● **ACTION ITEM**
Your answer should be the line containing "Toggle the 120-day" and each line after it through the end of the data below, repeated exactly.

● **EXTRACTED INFORMATION**
++++
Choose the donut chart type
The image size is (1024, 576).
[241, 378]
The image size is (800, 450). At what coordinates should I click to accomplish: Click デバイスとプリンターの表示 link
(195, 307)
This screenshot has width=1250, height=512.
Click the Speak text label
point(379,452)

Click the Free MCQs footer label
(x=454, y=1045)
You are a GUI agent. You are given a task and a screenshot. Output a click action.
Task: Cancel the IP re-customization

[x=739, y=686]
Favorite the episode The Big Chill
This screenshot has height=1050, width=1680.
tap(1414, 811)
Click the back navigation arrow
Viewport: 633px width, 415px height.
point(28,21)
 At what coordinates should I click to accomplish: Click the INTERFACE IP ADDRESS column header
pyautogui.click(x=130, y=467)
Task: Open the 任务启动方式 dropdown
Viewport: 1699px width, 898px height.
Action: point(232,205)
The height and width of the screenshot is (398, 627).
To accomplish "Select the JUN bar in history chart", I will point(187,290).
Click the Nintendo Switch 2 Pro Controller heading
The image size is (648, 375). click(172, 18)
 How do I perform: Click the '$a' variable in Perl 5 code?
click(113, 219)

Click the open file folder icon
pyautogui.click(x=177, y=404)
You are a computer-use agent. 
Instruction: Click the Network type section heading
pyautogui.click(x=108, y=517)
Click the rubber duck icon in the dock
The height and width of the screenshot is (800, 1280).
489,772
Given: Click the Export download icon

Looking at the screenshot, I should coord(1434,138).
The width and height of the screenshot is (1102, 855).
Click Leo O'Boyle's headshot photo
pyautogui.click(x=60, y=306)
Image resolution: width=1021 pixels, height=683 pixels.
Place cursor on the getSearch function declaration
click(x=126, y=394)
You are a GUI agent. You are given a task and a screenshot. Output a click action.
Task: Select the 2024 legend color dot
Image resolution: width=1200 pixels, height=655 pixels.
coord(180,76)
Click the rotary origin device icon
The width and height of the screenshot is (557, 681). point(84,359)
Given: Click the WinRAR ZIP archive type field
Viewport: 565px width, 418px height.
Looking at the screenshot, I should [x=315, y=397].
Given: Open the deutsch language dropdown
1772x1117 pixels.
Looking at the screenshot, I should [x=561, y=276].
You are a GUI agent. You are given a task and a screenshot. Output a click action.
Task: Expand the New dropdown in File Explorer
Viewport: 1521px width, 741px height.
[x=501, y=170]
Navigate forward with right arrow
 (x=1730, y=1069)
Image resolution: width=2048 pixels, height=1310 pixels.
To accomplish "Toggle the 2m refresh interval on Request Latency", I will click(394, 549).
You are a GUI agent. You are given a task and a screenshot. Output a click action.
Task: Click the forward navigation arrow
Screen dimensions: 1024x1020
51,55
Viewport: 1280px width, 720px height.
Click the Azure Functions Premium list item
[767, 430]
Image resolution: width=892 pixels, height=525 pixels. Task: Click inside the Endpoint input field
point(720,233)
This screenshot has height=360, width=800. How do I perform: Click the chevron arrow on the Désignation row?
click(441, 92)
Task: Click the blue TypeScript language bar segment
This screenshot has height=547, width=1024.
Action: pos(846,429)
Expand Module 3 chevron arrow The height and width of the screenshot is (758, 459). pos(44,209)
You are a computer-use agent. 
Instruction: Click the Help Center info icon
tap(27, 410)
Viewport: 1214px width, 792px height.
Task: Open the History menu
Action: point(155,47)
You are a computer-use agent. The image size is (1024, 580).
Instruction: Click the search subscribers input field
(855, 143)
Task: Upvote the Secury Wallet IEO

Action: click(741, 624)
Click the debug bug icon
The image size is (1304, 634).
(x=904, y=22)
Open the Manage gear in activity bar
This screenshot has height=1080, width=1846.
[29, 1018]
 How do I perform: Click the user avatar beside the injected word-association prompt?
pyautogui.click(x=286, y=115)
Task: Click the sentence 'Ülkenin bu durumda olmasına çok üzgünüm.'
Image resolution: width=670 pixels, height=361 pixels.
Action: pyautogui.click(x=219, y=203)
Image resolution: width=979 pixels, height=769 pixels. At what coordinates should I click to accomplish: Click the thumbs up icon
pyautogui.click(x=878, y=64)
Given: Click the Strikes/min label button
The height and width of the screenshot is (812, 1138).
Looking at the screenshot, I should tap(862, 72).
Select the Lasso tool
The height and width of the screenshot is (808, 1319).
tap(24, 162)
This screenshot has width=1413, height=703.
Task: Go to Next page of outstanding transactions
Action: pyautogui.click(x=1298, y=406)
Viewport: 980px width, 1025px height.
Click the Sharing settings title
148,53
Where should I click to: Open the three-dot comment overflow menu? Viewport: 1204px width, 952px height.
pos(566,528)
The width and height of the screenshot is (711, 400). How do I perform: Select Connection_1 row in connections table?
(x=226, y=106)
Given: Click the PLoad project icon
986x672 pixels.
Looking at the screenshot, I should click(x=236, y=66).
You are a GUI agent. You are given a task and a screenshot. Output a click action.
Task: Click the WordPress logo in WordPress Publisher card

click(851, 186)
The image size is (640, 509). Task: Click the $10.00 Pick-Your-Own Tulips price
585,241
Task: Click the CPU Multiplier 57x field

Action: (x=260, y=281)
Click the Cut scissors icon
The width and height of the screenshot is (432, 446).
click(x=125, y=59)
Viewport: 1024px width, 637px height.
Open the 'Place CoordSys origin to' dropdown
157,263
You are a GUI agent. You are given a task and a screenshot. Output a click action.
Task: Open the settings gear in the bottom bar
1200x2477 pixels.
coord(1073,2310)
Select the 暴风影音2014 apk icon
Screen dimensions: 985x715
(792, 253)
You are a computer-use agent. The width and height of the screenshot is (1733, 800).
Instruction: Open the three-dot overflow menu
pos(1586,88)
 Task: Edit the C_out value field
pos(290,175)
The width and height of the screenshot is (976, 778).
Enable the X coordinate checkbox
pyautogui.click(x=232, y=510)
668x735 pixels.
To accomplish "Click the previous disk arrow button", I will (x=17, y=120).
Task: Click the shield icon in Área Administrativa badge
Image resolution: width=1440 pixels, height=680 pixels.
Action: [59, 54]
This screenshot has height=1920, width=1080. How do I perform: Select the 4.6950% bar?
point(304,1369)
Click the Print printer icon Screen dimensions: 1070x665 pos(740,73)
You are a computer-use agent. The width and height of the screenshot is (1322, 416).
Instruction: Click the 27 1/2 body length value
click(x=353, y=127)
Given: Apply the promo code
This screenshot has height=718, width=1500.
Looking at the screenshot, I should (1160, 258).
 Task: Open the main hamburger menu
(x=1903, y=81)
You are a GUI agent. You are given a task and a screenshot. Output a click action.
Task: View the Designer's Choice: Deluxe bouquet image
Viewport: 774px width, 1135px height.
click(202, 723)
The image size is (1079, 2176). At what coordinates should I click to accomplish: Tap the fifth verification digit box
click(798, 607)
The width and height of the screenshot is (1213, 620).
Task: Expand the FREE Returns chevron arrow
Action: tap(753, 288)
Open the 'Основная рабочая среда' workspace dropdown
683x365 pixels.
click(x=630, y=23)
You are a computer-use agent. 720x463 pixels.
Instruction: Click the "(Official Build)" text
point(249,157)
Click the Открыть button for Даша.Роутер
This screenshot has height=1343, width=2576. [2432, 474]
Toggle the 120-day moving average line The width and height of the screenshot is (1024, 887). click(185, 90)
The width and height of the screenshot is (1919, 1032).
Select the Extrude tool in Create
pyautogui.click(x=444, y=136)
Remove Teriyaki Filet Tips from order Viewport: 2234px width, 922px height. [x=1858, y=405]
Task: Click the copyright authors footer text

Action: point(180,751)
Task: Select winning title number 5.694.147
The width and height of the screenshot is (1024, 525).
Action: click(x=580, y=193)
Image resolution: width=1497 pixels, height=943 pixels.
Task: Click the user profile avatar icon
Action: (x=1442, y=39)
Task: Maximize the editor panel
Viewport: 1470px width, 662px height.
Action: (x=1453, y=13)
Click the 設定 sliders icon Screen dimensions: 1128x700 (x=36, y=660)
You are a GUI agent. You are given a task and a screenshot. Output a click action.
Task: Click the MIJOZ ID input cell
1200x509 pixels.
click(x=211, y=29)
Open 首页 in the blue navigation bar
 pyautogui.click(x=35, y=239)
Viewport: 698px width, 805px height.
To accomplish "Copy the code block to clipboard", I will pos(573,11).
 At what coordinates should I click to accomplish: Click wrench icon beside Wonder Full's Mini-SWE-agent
++++
● **WRITTEN RESPONSE**
Toggle the 120-day moving average line The width and height of the screenshot is (1024, 887). click(185, 90)
The width and height of the screenshot is (1919, 1032).
Select the Extrude tool in Create
pyautogui.click(x=444, y=136)
Remove Teriyaki Filet Tips from order Viewport: 2234px width, 922px height. [x=1858, y=405]
Task: Click the copyright authors footer text

Action: point(180,751)
Task: Select winning title number 5.694.147
The width and height of the screenshot is (1024, 525).
Action: click(x=580, y=193)
Image resolution: width=1497 pixels, height=943 pixels.
Task: Click the user profile avatar icon
Action: (x=1442, y=39)
Task: Maximize the editor panel
Viewport: 1470px width, 662px height.
Action: (x=1453, y=13)
Click the 設定 sliders icon Screen dimensions: 1128x700 (x=36, y=660)
You are a GUI agent. You are given a task and a screenshot. Output a click action.
Task: Click the MIJOZ ID input cell
1200x509 pixels.
click(x=211, y=29)
Open 首页 in the blue navigation bar
 pyautogui.click(x=35, y=239)
Viewport: 698px width, 805px height.
To accomplish "Copy the code block to clipboard", I will pos(573,11).
 At what coordinates should I click to accomplish: Click wrench icon beside Wonder Full's Mini-SWE-agent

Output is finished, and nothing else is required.